Task description:
Continue the tutorial on checking whether an undirected graph is a tree, picking up right after its last line, "Graph::Graph(int V)".

Quoted passage:
■ ■ ■ ■ ■ ■ ■
Binary Trees: Check if a given graph is tree or not

Problem Statement:

You are given an undirected graph, you need to check if the graph is a tree or not.

Example

In the below image, first graph is a tree, second graph is not a tree.

Solution

We know that an undirected graph is a tree if:

1. It has no cycle

2. If the graph is connected

1. To check if the graph is not a cycle we use below steps:

We can use either BSF or DFS.
We need to visit every vertex ‘v’, if there is an adjacent vertex ‘u’ such that ‘u’ is already visited and is not a parent of ‘v’, then we have a cycle.

2. How to check for connectivity is graph?
As the graph is undirected, we use BFS or DFS from any vertex, and check if all the vertices are reachable. If reachable then the graph is connected.

Solution in C++

#include <algorithm>  
//visit www.ProDeveloperTutorial.com for 450+ solved questions  
#include <iostream>    
#include <string>
#include <stack>
#include <vector>
#include <list> 
#include <queue> 

using namespace std;

class Graph
{
    int V;    
    list<int> *adj; //adj list
    bool check_has_cycle(int v, bool visited[], int parent);
public:
    Graph(int V);   
    void add_edge(int v, int w);   
    bool is_tree();  
};
 
Graph::Graph(int V)
■ ■ ■ ■ ■ ■ ■
Data provided:
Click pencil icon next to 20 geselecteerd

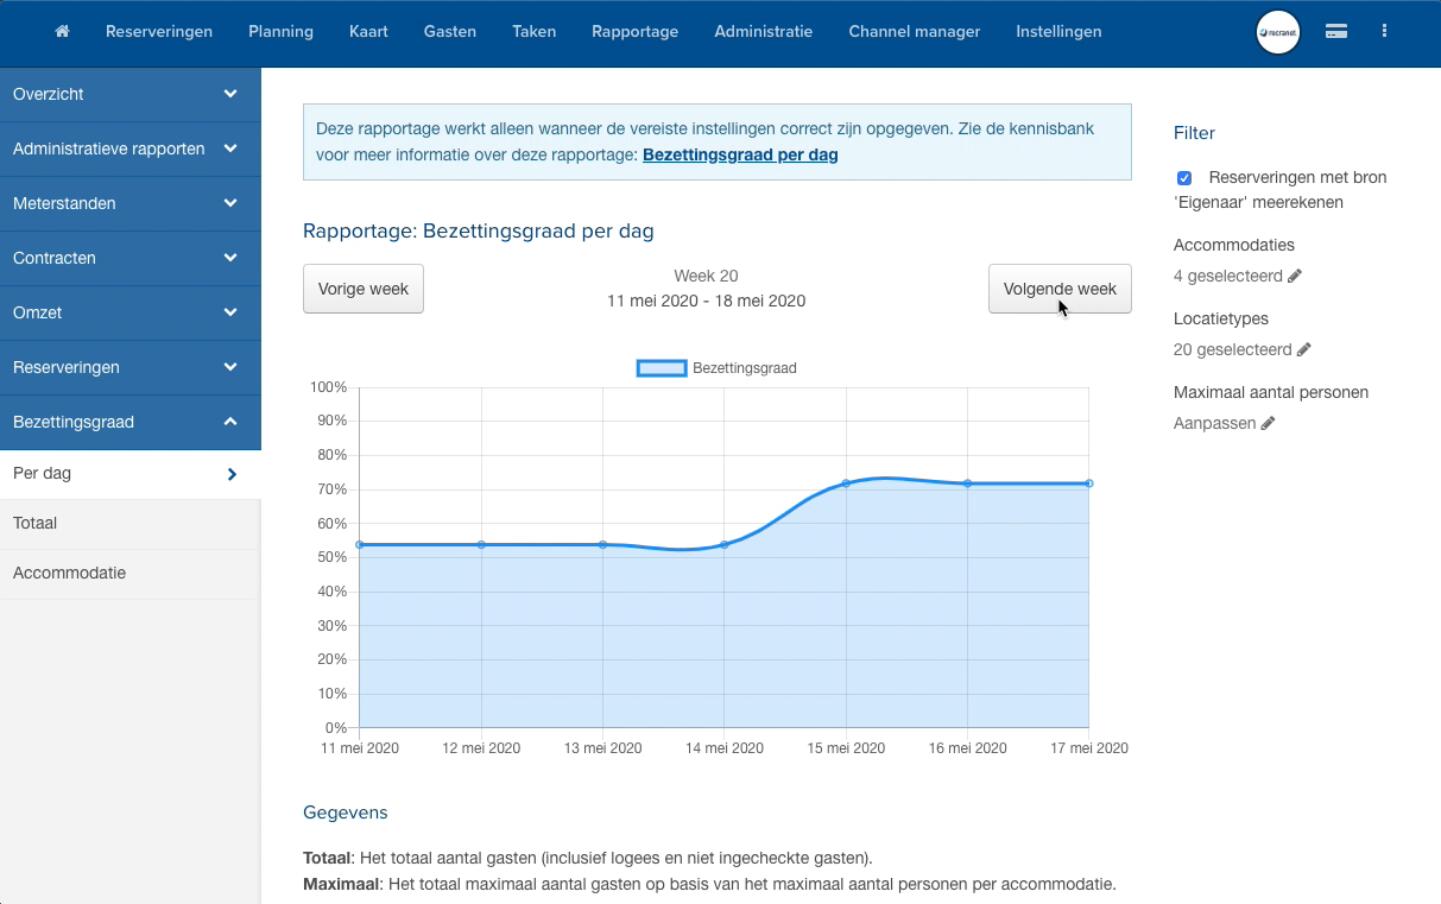tap(1304, 350)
■ ■ ■ ■ ■ ■ ■
Output of the task:
{
    this->V = V;
    adj = new list<int>[V];
}
 
void Graph::add_edge(int v, int w)
{
    adj[v].push_back(w); // Add w to v’s list.
    adj[w].push_back(v); // Add v to w’s list.
}
 

bool Graph::check_has_cycle(int v, bool visited[], int parent)
{
    // Mark the current node as visited
    visited[v] = true;
 
    // Recur for all the vertices adjacent to this vertex
    list<int>::iterator i;
    for (i = adj[v].begin(); i != adj[v].end(); ++i)
    {
        // If an adjacent is not visited, then recur for
        // that adjacent
        if (!visited[*i])
        {
           if (check_has_cycle(*i, visited, v))
              return true;
        }
 
        // If an adjacent is visited and not parent of current
        // vertex, then there is a cycle.
        else if (*i != parent)
           return true;
    }
    return false;
}
 
bool Graph::is_tree()
{

    bool *visited = new bool[V];
    for (int i = 0; i < V; i++)
        visited[i] = false; 

    if (check_has_cycle(0, visited, -1))
             return false;
 
    //if there is a vertex that is not reachable from 0, then return false.
    for (int u = 0; u < V; u++)
        if (!visited[u])
           return false;
 
    return true;
}
 
int main()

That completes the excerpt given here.